А дочери Шуры? Ах, Алексей, Алексей… Как мне это пережить? Жила же почти тридцать лет без знания, и как хорошо было. Это мне, страстной поборнице знаний, какими бы разрушительными они ни были, пинок в солнечное сплетение. И я вдруг осознаю, что уже не люблю мужа. Он мне чужой, ибо он не имел права не знать о Шуре. Раз была Дылеевская балка.

Ах, эта балка, балка! Туда ходили все. По ее корявому дну протекала речка Нелеповка, два-три шага в ширину вброд. Это была наша местная Миссисипи, по-нашему – Мисиписи. Но мне нравилось слово «Нелеповка». Оно точно отражало суть пространства и времени.
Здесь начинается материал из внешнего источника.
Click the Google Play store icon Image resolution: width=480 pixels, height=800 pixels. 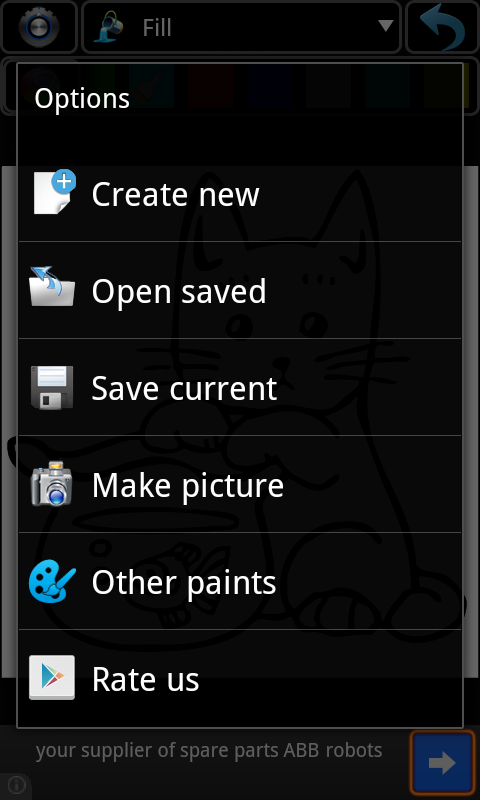[x=52, y=678]
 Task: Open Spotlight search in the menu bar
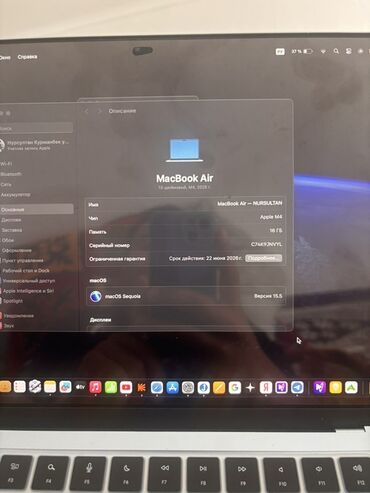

Нелепым и глупым было время застоя, в который превратился осуществленный по указу партии коммунизм, нелепым было пространство двух склонов, поросших сухим чертополохом, с крапами скромных фиолетовых цветов, и эта грязная неизвестно откуда и куда бегущая вода. Но на этих склонах обнимались и теряли невинность, в этой воде смывали следы греха.

Значит, там… А уже потом была Лена Кучерена. И что и где было с ней? И кто был еще?

Мне даже не важно, кто… Важно то, что он мне говорил, что я у него первая и единственная. И мы даже холили и нежили эту взаимную невинность и гордились ею. Что ты еще не рассказал мне, Алеша? Ложь – река Нелеповка, она не имеет конца, она куда-то впадает, в чем-то растворяется и возникает снова, обновленная, чтобы течь мелко и бесконечно.

Никогда я не была в такой ясной и пронзительной памяти. Будем считать, что это альтернатива всем женским беспамятствам прошлого.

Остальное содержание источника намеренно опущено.